### [RAW DATA]
================================

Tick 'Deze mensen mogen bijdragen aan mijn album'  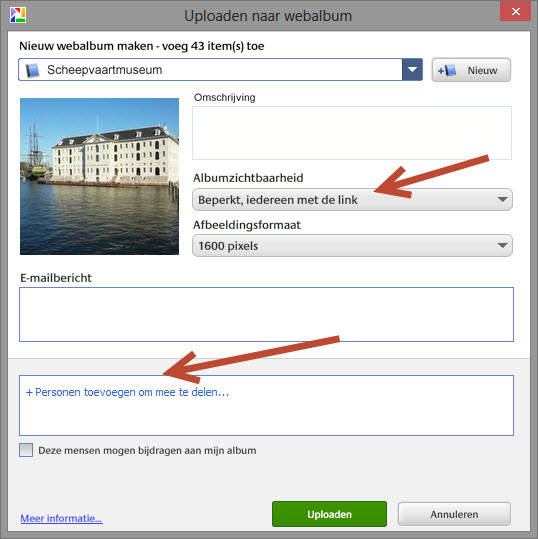pyautogui.click(x=26, y=450)
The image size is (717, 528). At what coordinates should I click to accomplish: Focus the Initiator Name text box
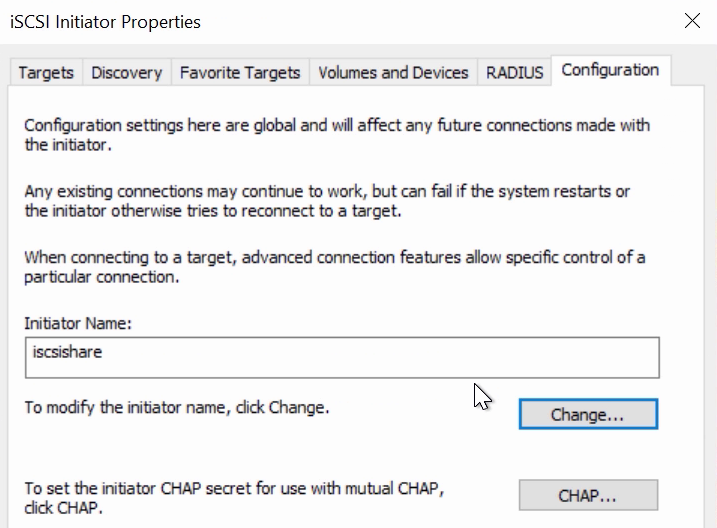[x=342, y=357]
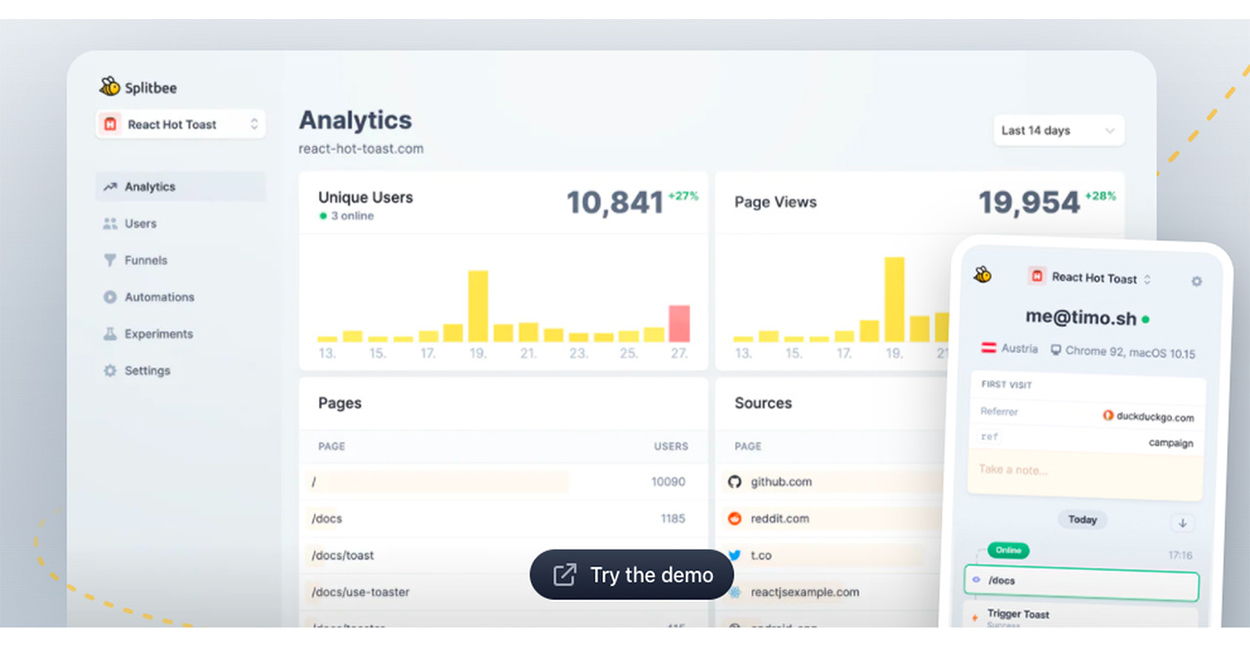
Task: Open the React Hot Toast project dropdown
Action: pyautogui.click(x=181, y=125)
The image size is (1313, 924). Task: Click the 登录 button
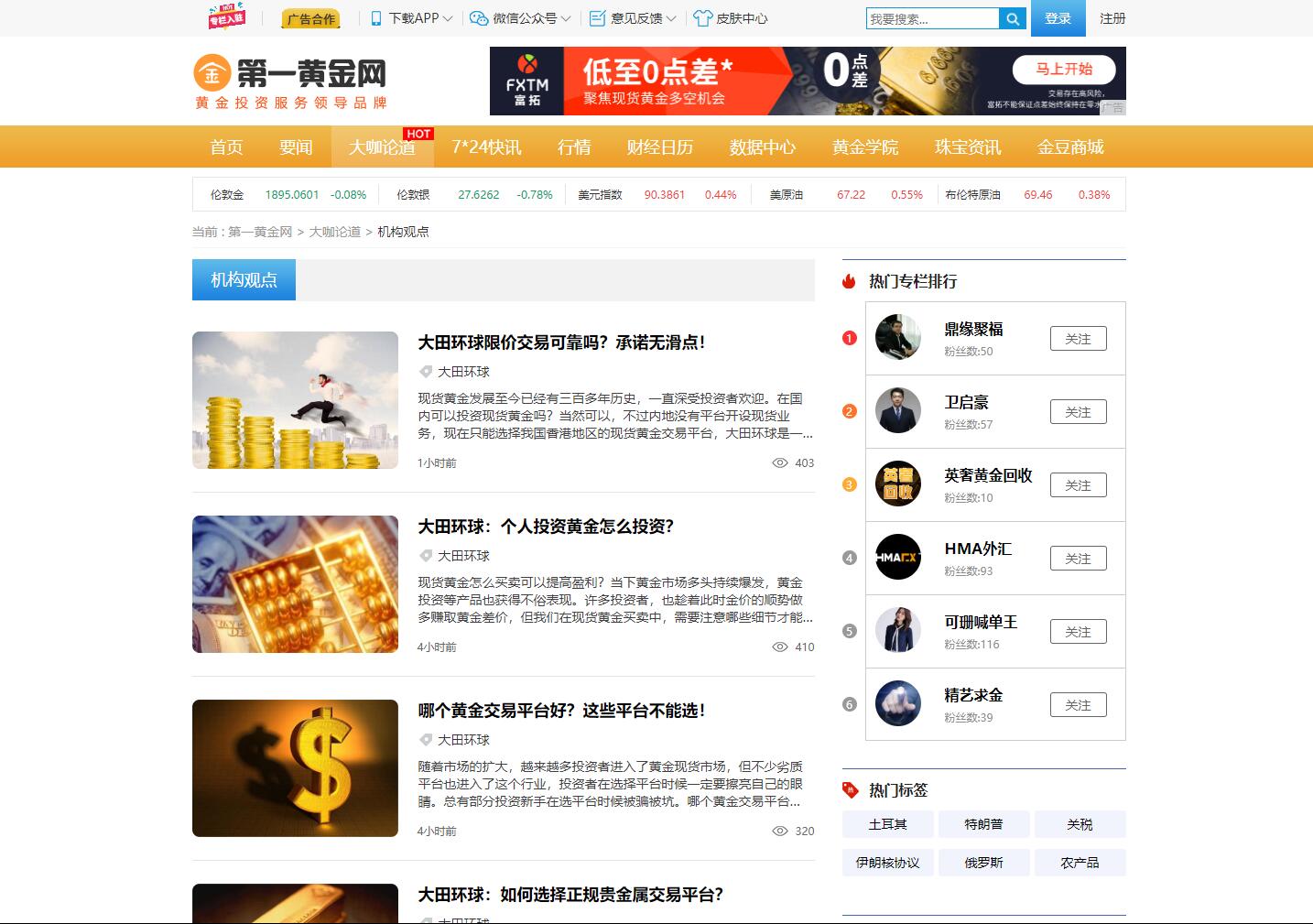(x=1058, y=18)
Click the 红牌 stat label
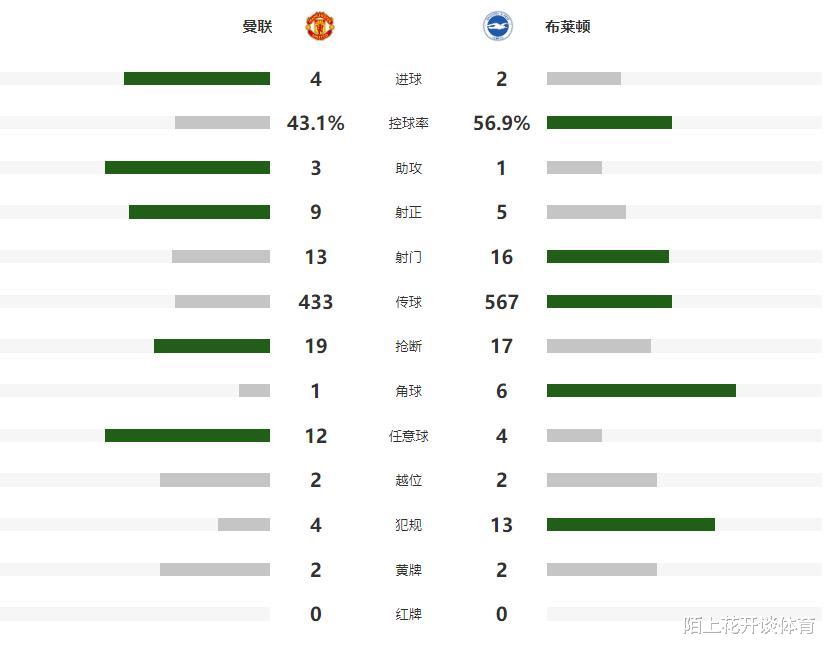Screen dimensions: 825x646 pos(408,614)
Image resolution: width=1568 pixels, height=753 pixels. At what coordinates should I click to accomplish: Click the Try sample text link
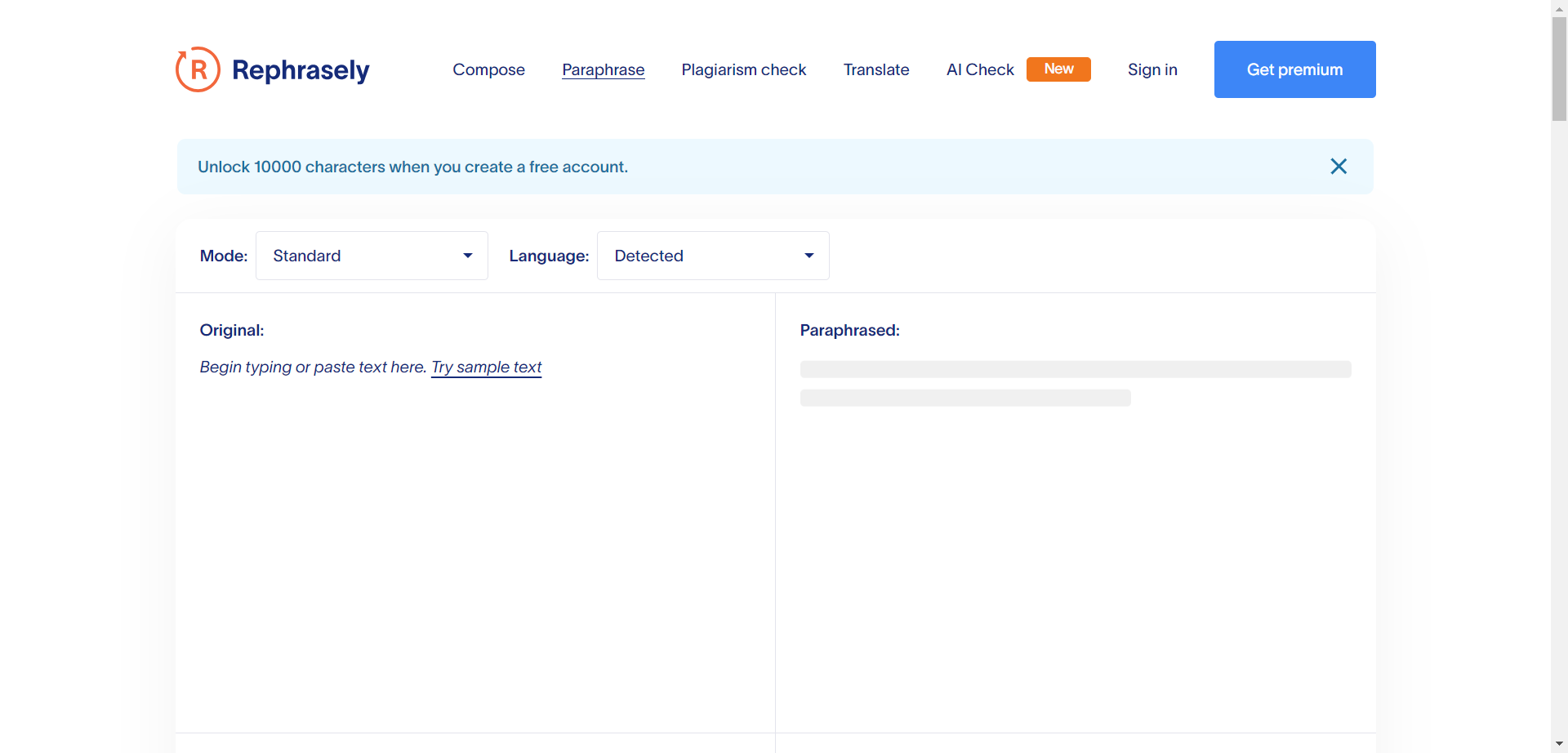pos(486,368)
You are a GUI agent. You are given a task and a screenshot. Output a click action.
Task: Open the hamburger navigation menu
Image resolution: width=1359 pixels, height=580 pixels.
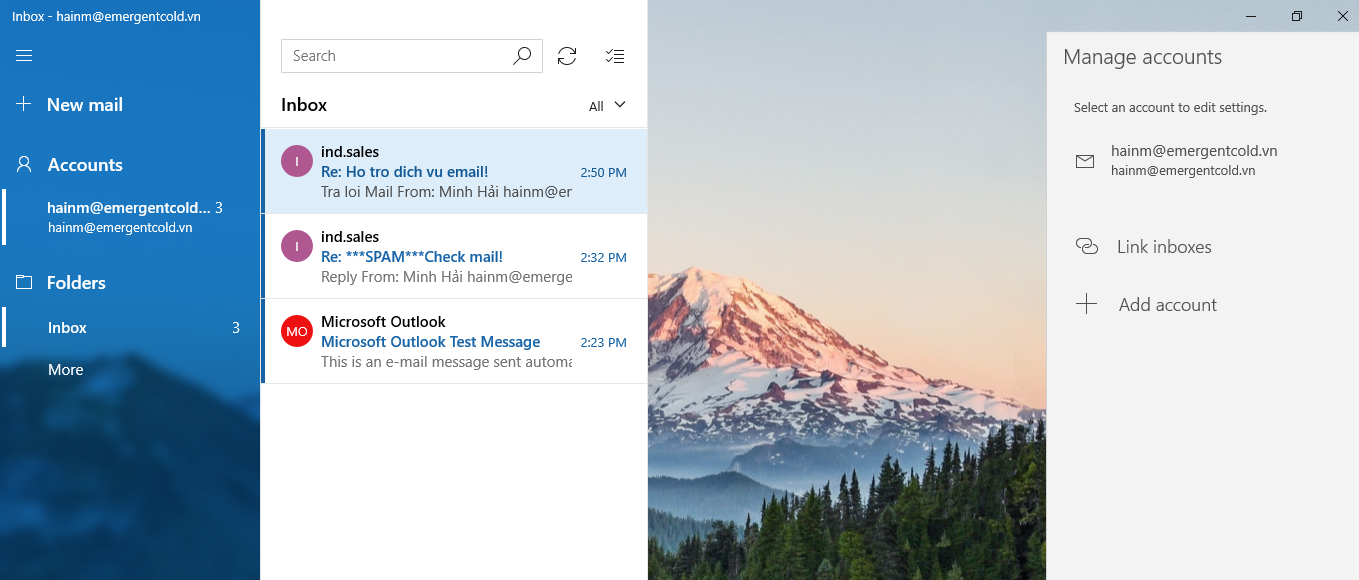[x=25, y=56]
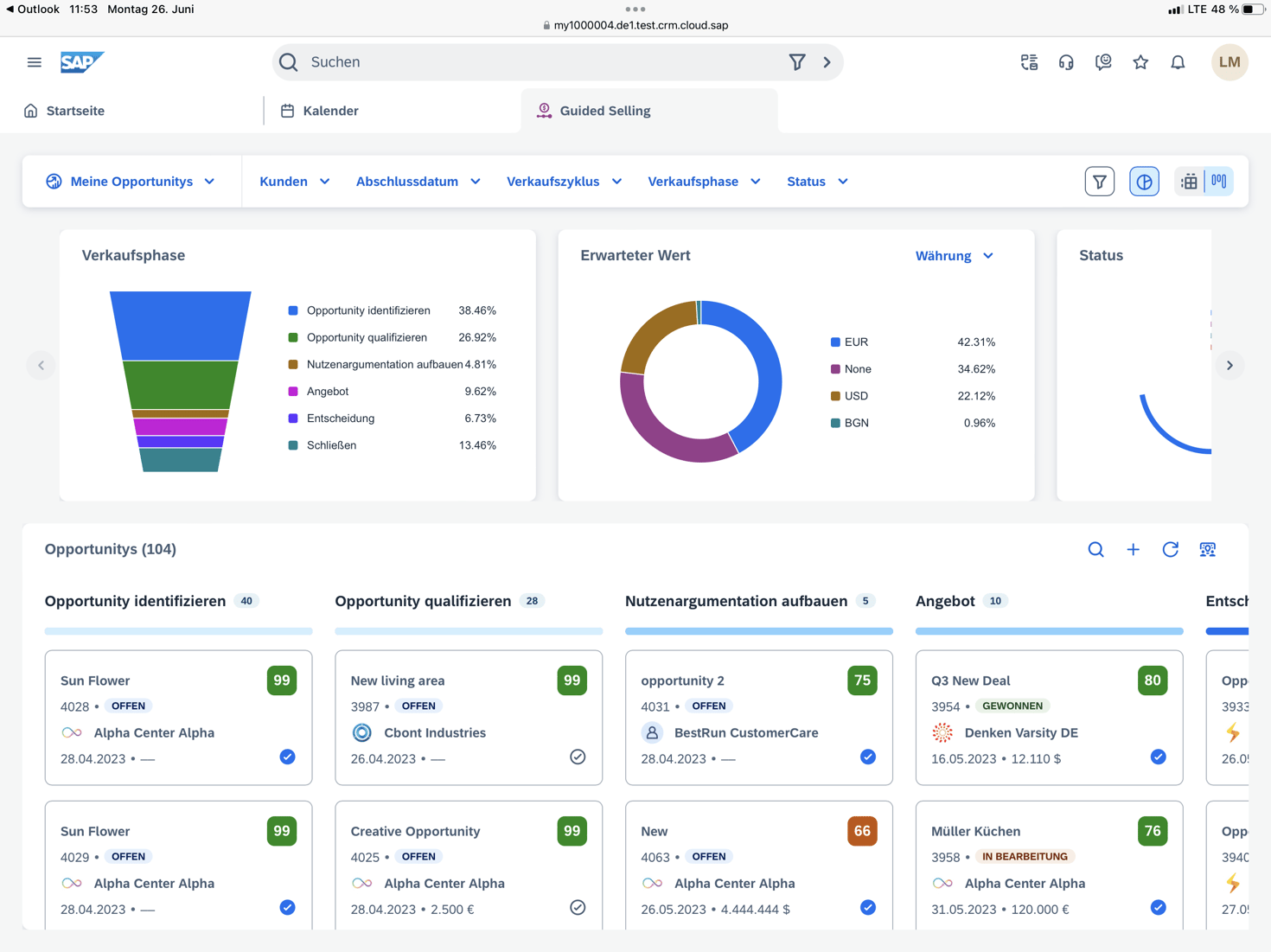Expand the Währung currency dropdown
Screen dimensions: 1271x952
click(x=954, y=256)

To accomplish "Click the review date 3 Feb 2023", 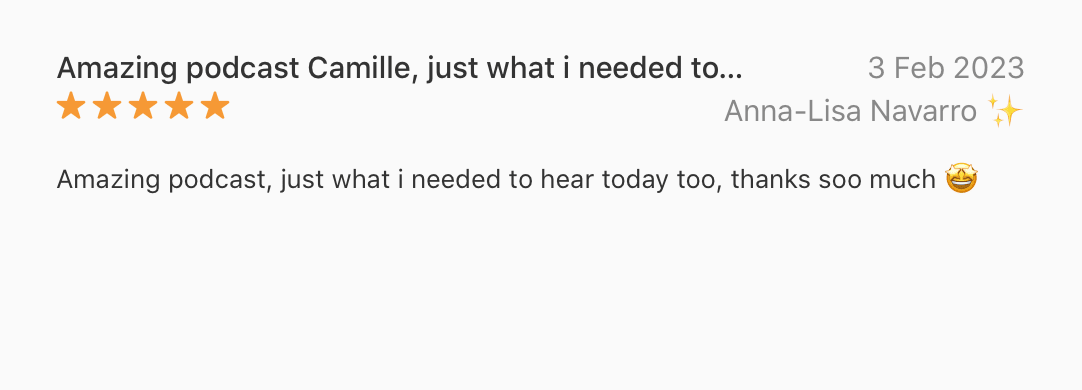I will (946, 68).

================================

Would you give again, exactly, the lines in the data above that run from the line containing "Image resolution: width=1568" to the line containing "Task: Open the hamburger navigation menu"? Include both ends and no pictures.

Image resolution: width=1568 pixels, height=753 pixels. At what coordinates should I click to accomplish: Click the Try sample text link
pos(486,368)
You are a GUI agent. You are given a task and a screenshot. Output a click action.
Task: Open the hamburger navigation menu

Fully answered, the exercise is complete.